Education & Research
AAG Hot Topic 2017
The economic opportunities of an ageing population –
how much do we value the golden goose?
With the projected growth in the ageing population in Australia, there is an increasing awareness of the economic opportunities that this presents. Older people contribute to the economy in many ways (e.g. by staying in the paid workforce for longer, volunteering, unpaid caring for family members, supporting business through investing in superannuation, spending their resources as consumers, and making intergenerational wealth transfers). This has led to heightened interest from academia, government, business and the not-for-profit sector in leveraging demographic change into ‘golden eggs’.
Until recently much of the public discourse has been focussed on the costs of the ageing population, and who should pay for health care, aged care, pensions and other needs. Expenditure has been framed as a burden, rather than an investment in supporting older people to ‘keep laying.’ This approach has highlighted intergenerational tensions (e.g. competition for housing and inheritance impatience), which we explored in the Hot Topic for 2016.

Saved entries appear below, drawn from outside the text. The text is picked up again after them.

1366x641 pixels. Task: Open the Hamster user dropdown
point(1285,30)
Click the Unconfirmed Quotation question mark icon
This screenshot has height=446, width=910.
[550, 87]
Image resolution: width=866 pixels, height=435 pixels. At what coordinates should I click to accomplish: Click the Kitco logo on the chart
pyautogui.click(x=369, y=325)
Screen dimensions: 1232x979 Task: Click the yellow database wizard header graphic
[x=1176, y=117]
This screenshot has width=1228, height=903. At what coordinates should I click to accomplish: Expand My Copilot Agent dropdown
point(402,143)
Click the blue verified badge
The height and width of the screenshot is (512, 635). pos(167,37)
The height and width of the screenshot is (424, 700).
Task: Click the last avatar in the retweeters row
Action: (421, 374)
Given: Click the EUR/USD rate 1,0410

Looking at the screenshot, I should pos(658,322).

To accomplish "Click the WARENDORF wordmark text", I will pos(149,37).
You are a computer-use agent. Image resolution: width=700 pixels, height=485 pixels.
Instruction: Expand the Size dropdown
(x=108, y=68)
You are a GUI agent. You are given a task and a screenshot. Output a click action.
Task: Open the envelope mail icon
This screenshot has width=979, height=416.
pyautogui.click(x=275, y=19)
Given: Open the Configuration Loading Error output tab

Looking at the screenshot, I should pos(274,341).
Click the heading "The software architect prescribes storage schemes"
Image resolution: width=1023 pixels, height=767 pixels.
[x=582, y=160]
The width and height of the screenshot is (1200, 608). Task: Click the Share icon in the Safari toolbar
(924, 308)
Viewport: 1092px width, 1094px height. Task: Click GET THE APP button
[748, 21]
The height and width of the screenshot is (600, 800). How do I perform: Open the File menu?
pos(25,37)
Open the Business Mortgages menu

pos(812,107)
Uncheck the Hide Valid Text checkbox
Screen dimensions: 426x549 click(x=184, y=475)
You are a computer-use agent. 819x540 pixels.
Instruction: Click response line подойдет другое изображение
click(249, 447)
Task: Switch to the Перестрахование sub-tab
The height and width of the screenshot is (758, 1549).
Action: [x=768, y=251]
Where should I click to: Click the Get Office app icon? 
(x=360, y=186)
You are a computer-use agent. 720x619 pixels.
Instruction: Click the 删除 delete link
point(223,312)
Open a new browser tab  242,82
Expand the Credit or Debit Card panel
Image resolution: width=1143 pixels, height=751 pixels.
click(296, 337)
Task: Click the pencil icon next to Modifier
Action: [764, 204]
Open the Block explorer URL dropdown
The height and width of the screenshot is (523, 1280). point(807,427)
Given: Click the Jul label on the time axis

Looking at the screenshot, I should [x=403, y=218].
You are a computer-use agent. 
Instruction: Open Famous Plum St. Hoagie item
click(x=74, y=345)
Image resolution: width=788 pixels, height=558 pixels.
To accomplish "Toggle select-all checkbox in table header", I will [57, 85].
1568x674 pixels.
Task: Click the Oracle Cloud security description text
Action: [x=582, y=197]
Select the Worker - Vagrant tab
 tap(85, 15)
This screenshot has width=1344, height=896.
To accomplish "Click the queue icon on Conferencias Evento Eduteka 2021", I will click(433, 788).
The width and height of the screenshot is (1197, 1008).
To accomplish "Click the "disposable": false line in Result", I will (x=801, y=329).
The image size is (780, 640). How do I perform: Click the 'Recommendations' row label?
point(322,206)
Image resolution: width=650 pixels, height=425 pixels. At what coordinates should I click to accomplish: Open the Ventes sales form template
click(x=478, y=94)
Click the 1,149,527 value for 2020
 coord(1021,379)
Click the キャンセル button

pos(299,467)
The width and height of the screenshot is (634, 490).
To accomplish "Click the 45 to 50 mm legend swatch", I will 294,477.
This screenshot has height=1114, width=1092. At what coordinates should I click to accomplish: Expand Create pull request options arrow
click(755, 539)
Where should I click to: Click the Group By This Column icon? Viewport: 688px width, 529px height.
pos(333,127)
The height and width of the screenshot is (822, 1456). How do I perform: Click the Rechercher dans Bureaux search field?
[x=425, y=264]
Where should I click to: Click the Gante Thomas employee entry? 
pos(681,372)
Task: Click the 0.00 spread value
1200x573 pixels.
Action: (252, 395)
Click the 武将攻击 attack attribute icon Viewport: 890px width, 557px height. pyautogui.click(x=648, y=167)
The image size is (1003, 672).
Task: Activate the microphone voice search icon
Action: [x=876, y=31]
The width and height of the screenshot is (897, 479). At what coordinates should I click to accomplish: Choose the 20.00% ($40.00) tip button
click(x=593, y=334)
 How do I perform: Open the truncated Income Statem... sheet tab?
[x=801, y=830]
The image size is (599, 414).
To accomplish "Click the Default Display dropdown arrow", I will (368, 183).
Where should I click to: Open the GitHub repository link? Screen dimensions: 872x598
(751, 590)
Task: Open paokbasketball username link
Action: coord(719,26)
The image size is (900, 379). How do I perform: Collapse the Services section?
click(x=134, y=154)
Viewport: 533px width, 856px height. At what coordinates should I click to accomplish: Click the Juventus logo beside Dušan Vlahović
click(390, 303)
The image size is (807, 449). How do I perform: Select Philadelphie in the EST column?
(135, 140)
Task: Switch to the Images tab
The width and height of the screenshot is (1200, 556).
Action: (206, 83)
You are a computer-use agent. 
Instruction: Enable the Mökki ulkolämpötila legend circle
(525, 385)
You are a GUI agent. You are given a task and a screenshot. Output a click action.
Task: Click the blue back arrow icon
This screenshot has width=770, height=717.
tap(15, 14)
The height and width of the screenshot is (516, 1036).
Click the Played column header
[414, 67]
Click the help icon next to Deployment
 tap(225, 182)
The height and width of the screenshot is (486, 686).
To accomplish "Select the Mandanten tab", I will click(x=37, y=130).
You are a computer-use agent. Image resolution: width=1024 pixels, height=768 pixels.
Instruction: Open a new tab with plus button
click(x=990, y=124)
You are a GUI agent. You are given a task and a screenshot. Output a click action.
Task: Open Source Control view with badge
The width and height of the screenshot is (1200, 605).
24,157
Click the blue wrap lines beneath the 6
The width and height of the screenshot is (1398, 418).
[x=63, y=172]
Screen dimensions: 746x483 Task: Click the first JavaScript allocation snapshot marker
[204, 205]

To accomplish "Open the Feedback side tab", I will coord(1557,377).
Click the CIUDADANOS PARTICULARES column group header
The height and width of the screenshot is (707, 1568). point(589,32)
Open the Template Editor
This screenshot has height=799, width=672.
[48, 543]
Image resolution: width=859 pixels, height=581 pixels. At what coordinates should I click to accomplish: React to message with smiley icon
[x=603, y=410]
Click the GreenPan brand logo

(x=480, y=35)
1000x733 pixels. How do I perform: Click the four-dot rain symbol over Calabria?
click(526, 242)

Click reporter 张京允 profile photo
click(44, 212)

Now a more nuanced discussion is emerging about the economics of ageing, such as the Advisory Panel on the Economic Potential of Senior Australians report Turning Grey into Gold. How do we weigh up the opportunities of an ageing population against the costs? At what age do we stop expecting older people to make an economic contribution an allow them ‘time to rest? Do we value the social contributions older people make or only the dollar value of their economic contributions? How much are we willing to support disadvantaged older people to achieve their social and economic potential, so nobody ‘gets left behind?’